For more technical details, please refer to our ICSE paper.

• ./ETMFuzz_Src: Source code of 𝜇AFL
• ./microAFL_eval: Firmware samples evaluated in our paper.
• ./init.sh: Script to prepare to fuzz including setting core affinity and preparing trace buffer for ETM trace.

• J-Trace Pro
  • You can purchase it from https://www.segger.com/products/debug-probes/j-trace/
• NXP TWR-K64F120M

• Ubuntu 18/20 (tested)
• J-Link shared library
  • Download J-Link Software and Documentation pack zip file from https://www.segger.com/downloads/jlink/JLink_Linux_V758e_x86_64.tgz. V758e is the version we used during development. Use other versions at your own risk.
  • Unzip and extract libjlinkarm.so, libjlinkarm.so.7 and libjlinkarm.so.7.58.5 into the directory ./ETMFuzz_Src.
• J-Link Software and Documentation pack
  • Download and install J-Link Software and Documentation pack deb file from https://www.segger.com/downloads/jlink/JLink_Linux_V758e_x86_64.deb.

Note: When there is a newer version of J-Link Software, make sure to update both the deb installation and the shared libraries. You can avoid extacting the shared libraries from the zip file by directly locating them from the deb installation. Unfortunately, the location is OS dependant.

Preparing the hardware environment:

• Connect J-Trace Pro to TWR-K64F120M with the 20-pin ETM cable.
• Connect J-Trace Pro to PC with the USB cable.
• Power on J-Trace Pro and TWR-K64F120M.
• (Optional) By default, J-Trace Pro uses the USB cable to communicate with the PC. You can also use Ethernet which provides better stability and performence. The is a tutorial for setting up the Ethernet connection.

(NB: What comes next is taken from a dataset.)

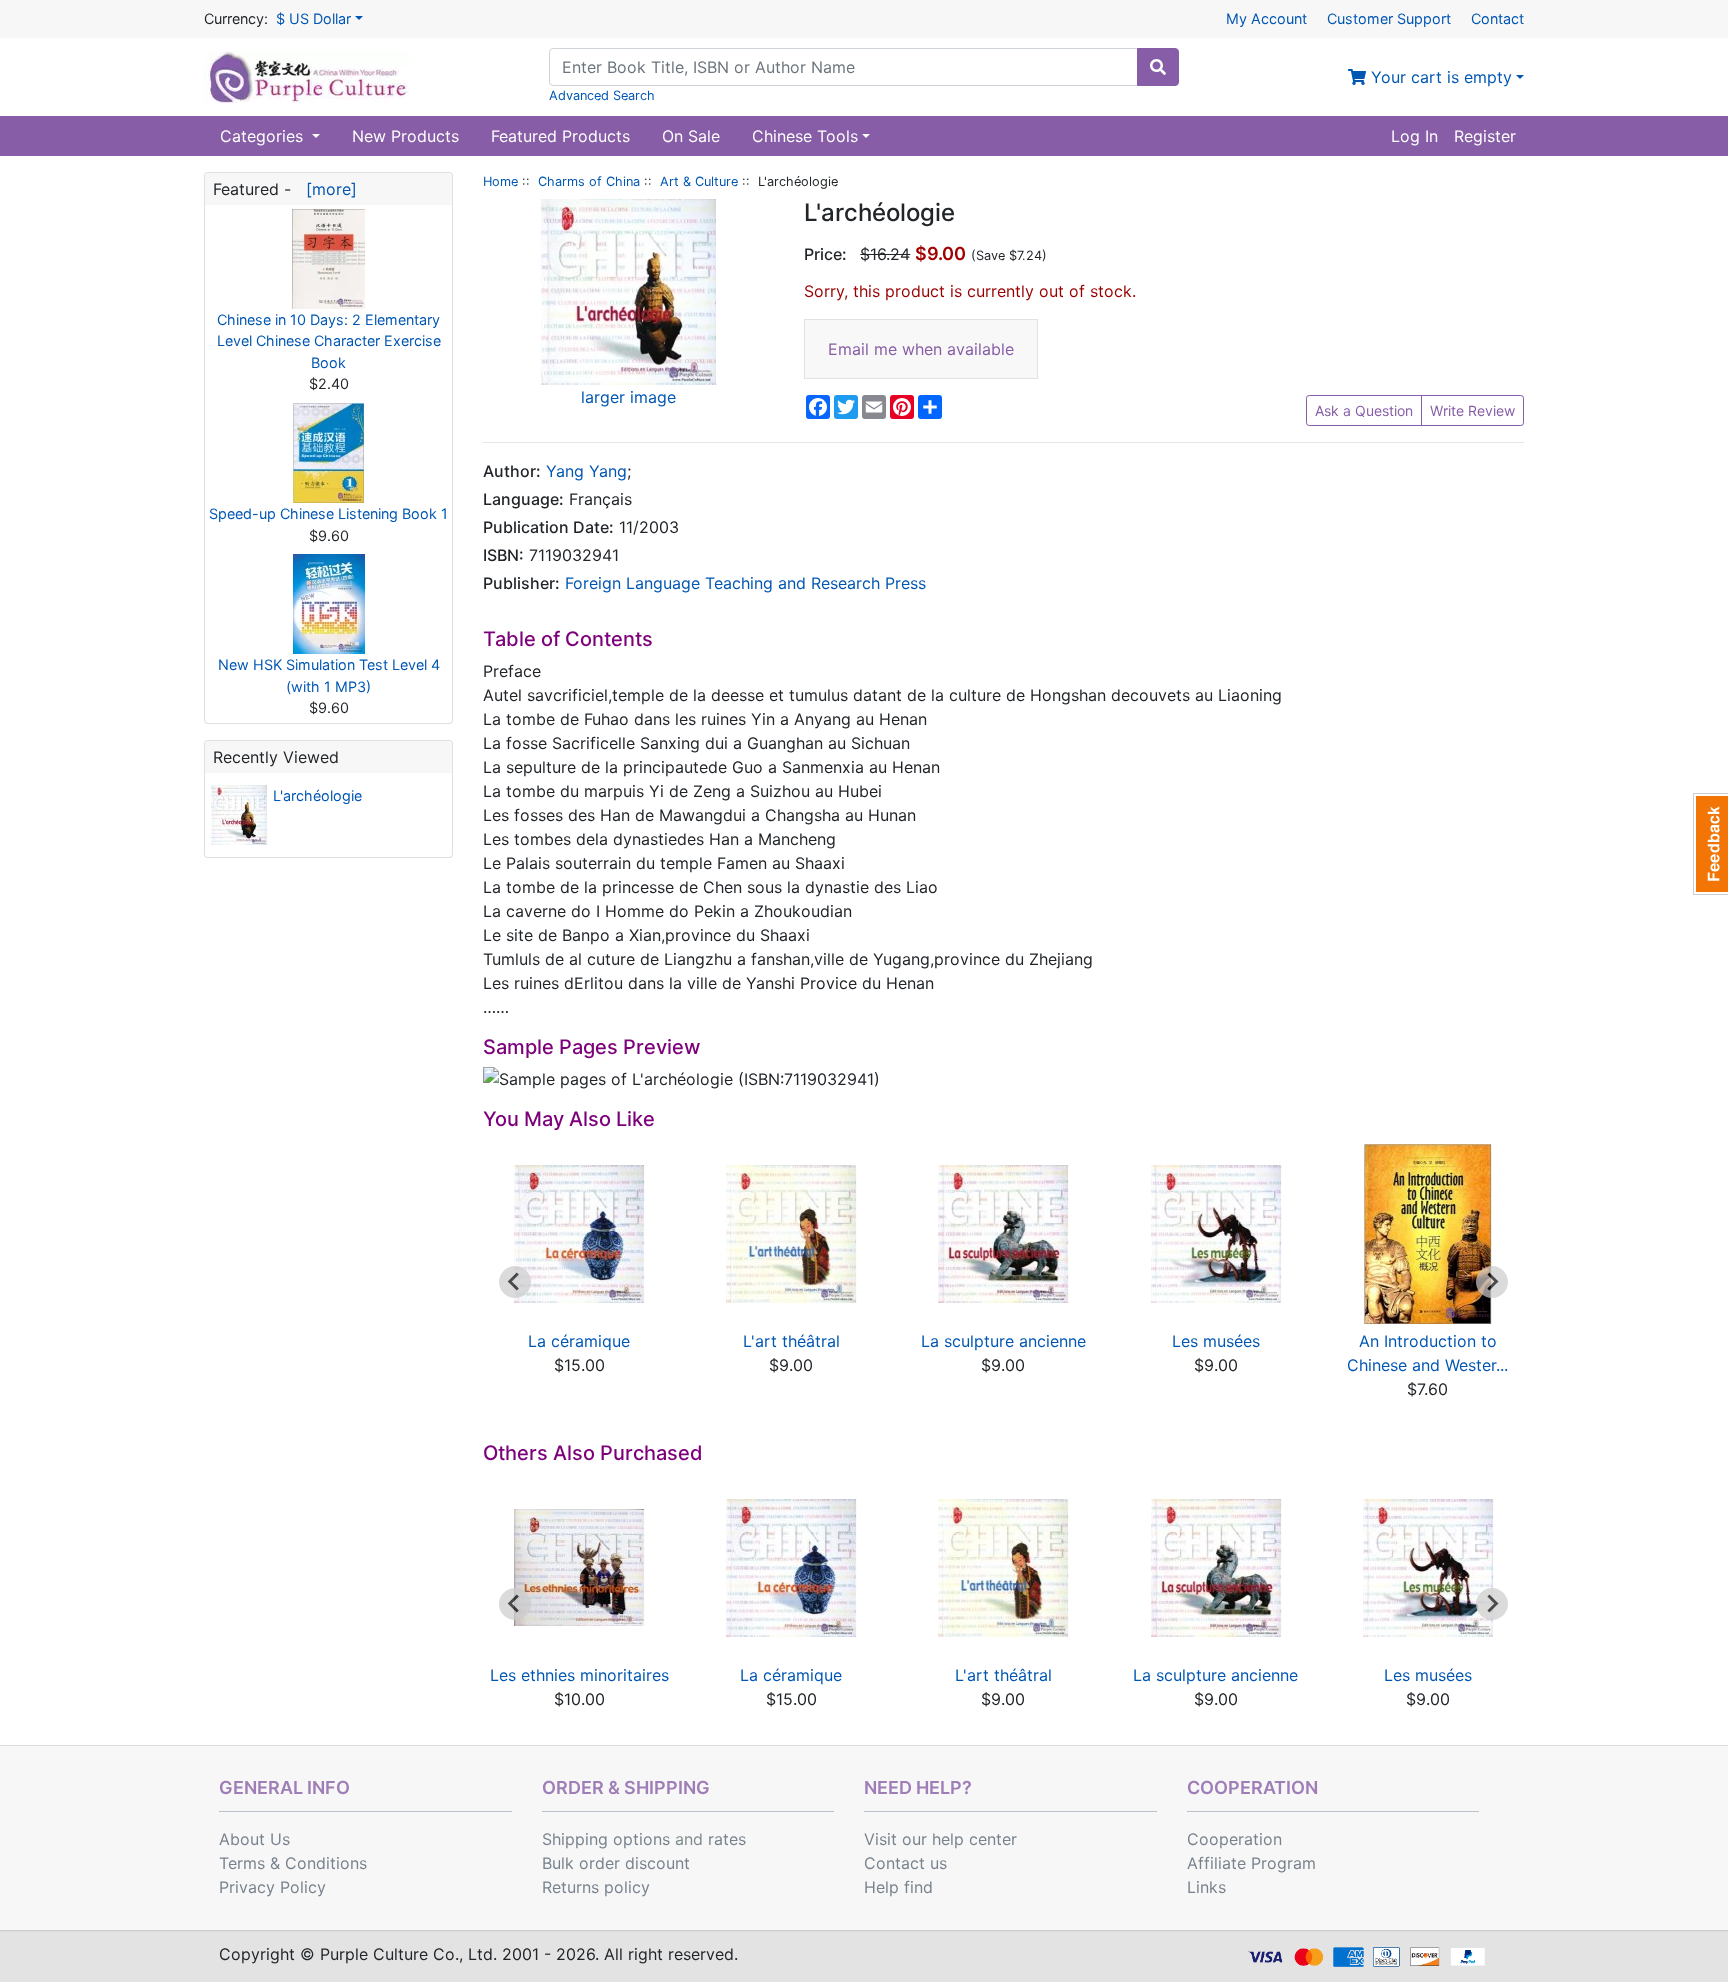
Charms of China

Run the following command each time the PC is rebooted.

./init.sh 

We use the I2C sample as an example to explain how to fuzz with 𝜇AFL.

• Configure J-Trace Serial Number. The user needs to change the macro JLINK_SERIAL_NO in the file ./ETMFuzz_Src/Samples_ETMFuzz_Src/device.h to the unique serial number of the J-Trace Pro.
• Choose a fuzzing sample. The user needs to modify the macro TARGET_PROJECT in the file ./ETMFuzz_Src/Samples_ETMFuzz_Src/device.h. Here we set it to 1.
• Build. To build 𝜇AFL, simply run the command make in the ./ETMFuzz_Srcdirectory.
• Fuzz. Run the script ./twrk64f120m_i2c_polling_b2b_transfer_master.sh in the directory microAFL_eval. If a timeout error is observed, increase the time value via the -t option and try again.